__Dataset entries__
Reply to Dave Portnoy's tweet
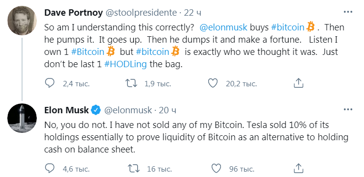Screen dimensions: 364x177 coord(49,83)
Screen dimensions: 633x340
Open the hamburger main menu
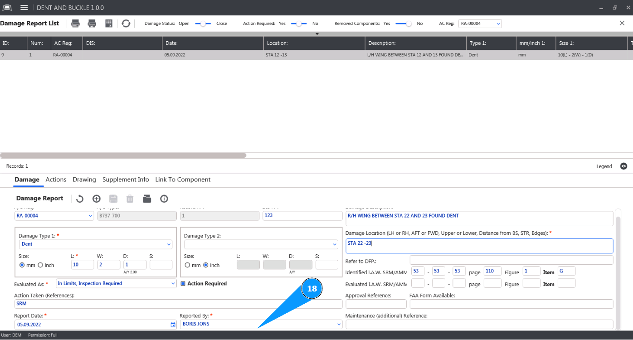(24, 8)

__Try it__
Start with the line holding "Screen dimensions: 633x340" and repeat exactly every line through the final line of the records above, but no pictures and nothing more.

__Task response__
Screen dimensions: 633x340
Open the hamburger main menu
(24, 8)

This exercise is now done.